■ Lesetext:
--------------------------------------------------
50 Stunden – der Traum der Chefs

Der Schweizerische Gewerbeverband (SGV) will, dass Angestellte mehr arbeiten und weniger Ruhezeit haben. Der SGB bekämpft diese Attacke mit allen Mitteln, denn von noch längeren Arbeitszeiten profitierten nur die Arbeitgeber.

Im europäischen Vergleich arbeiten Schweizer/innen am meisten.

Der Vorschlag des SGV sieht eine 50-Stundenwoche für Arbeitnehmende vor. Ein No-Go, findet der Schweizerische Gewerkschaftsbund (SGB). Die von den kleinen und mittleren Unternehmen gewünschten Massnahmen sind eine regelrechte Ohrfeige. Die Angestellten in der Schweiz arbeiten im europäischen Vergleich bereits heute am längsten; Stress und Überforderung sind häufig. Eine Verlängerung der Arbeitszeit liegt einzig und allein im Interesse der Arbeitgeber. Für alle anderen wäre es eine Verschlechterung der Arbeitsbedingungen und eine Bedrohung für die Gesundheit. Im Interview findet Luca Cirigliano, SGB-Zentralsekretär und Verantwortlicher für das Dossier Arbeitsrecht, klare Worte dazu.
--------------------------------------------------
■ Gesammelte Daten:
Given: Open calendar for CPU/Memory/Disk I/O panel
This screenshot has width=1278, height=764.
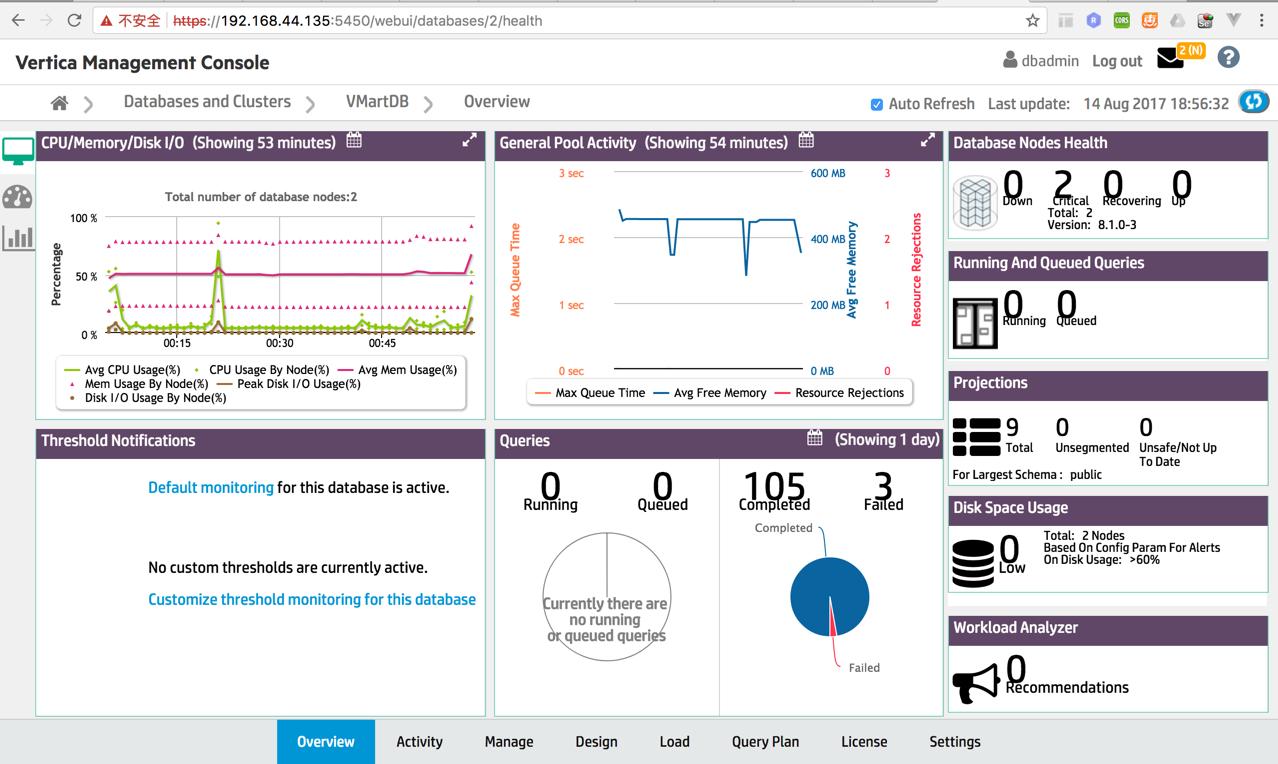Looking at the screenshot, I should pos(354,141).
--------------------------------------------------
■ Aufgabenstellung: Liste alle Substantive aus dem Lesetext zur 50-Stundenwoche auf, die mit „Arbeit“ beginnen. Führe jede unterschiedliche Wortform einmal auf.

■ Ergebnis:
Arbeitszeiten
Arbeitgeber
Arbeitnehmende
Arbeitszeit
Arbeitsbedingungen
Arbeitsrecht